• TEXT TO READ:
______________________________

In Defense of Outsourcing
In virtually every election cycle it seems as if we're subject to prolonged debates about phony issues. Not phony in the sense of imaginary, but phony in the sense of being so badly distorted by the press and/or public misunderstanding that the resulting discourse invariably leaves us all a little dumber on the topic.
Take for instance the 2010 U.S. Senate race here in California. Carly Fiorina -- the Republican nominee and former CEO of Hewlett-Packard -- was widely criticized for the layoffs that took place during her time with the company. That's fair enough. Candidates with business experience -- particularly when they use that experience as part of their rationale for being suited to office -- deserve to have their records scrutinized. But this didn't play out as a sophisticated discussion over whether or not Fiorina was culpable for the economic situation that compelled HP to let 30,000 workers go. It simply came down to this: laying off workers is bad.
That's an easy opinion to hold in the abstract, but its cash value is approximately zero. CEOs and small business owners alike aren't allowed the luxury of planting their flag in categorical imperatives like this for a simple reason: they have to balance the books. No one really likes firing people (not even Mitt Romney -- the great tragedy of that gaffe was that he wasn't even talking about cutting employees loose; he was talking about taking your business elsewhere when someone's providing you with a sub-par product). But often times business leaders are faced with enduring the short-term pain of a round of layoffs to attempt to preserve the long-term health of the company. It's the business equivalent of the principle of delayed gratification -- the hallmark of maturity. You don't throw a feast tonight if you won't be able to restock your empty refrigerator tomorrow.

______________________________

• RAW DATA:
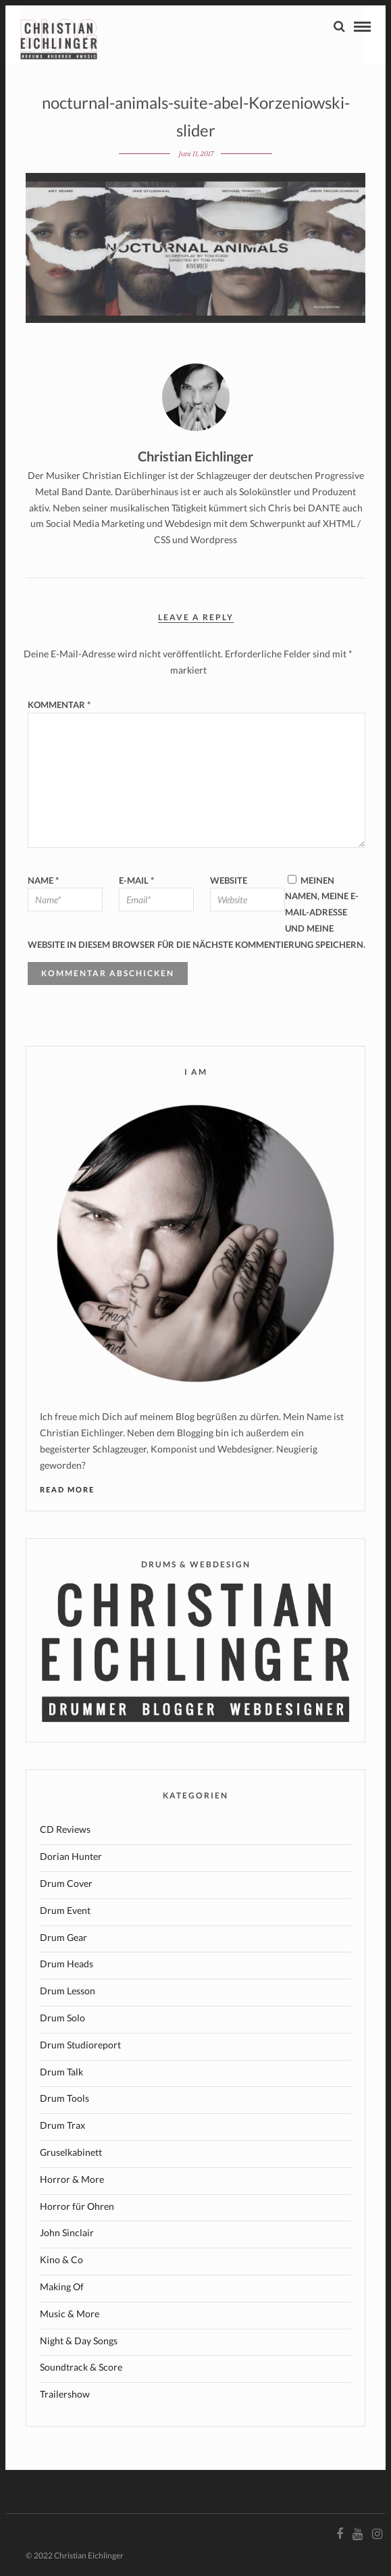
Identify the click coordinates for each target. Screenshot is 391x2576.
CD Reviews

______________________________

• TASKS TO PERFORM:
A – Translate this sentence from the outsourcing essay into Spanish: "You don't throw a feast tonight if you won't be able to restock your empty refrigerator tomorrow."
B – Resume the essay on outsourcing after its last sentence, keeping its argument and tone.

• RESPONSES PER TASK:
A – No organizas un banquete esta noche si mañana no vas a poder volver a llenar tu refrigerador vacío.

B –
The latest round of this kind of nonsense is coming over the outsourcing debate between Mitt Romney and President Obama. Interestingly, the Romney campaign is accepting this argument on the president's terms. While Obama alleges that Romney was behind massive outsourcing efforts during his time at Bain, Romney is hitting back with accusations that many of the policies of the Obama Administration have had the same effect. You can't help but notice that both sides are conceding the premise that outsourcing is an unalloyed bad.
As a practical matter, Romney probably has to do this. It's hard to imagine how he resets the argument with a soundbite. ABC News is not going to cover him behind a podium, reading glasses around his nose, expounding on David Ricardo to a group of bewildered rally attendees. As for Obama, I'm sure he really believes it. Thankfully, however, there are a few people in the media who aren't going to let them beg the question. One of them is Michael Kinsley -- a reliable voice of the left, but one who has a high immunity to what our own Mickey Kaus would call "liberal [bovine excrement]." Here he is in today's Los Angeles Times:
In the presidential campaign, President Obama is trying to paint Mitt Romney as an incorrigible outsourcer, as if it were obvious why this is so terrible. Maybe it seems obvious: People lose their jobs when companies transfer parts of their operations overseas. But most economists believe in the theory of free trade, which holds that a nation cannot prosper by denying its citizens the benefit of cheap foreign labor.
It's a hard sell because the victims are concentrated and easy to identify, while the benefit is diffused through the whole economy. That's why so many politicians pay obeisance to free trade in the abstract but oppose it in the particular...
Obama decries Romney's practice of outsourcing as if he thinks that all outsourcing is wrong, even if it can't or shouldn't be made illegal. Obama proposes a heavy dinner of grants, subsidies and tax credits to discourage outsourcing and encourage "insourcing" — bringing jobs from abroad back to America — all of which are bad ideas. Among other reasons, one nation's insourcing is another nation's outsourcing, and retaliation can quickly lead to a trade war in which everybody loses.
Who said this — "I don't want the next generation of manufacturing jobs taking root in countries like China or Germany" —Romney or Obama? Early in the Republican primary campaign, China was the one subject Romney seemed genuinely agitated about. Imposing tariffs on Chinese goods was on the long list of things Romney said he was going to do on Day 1 of his presidency. Maybe he still is, but he doesn't play it up the way he used to.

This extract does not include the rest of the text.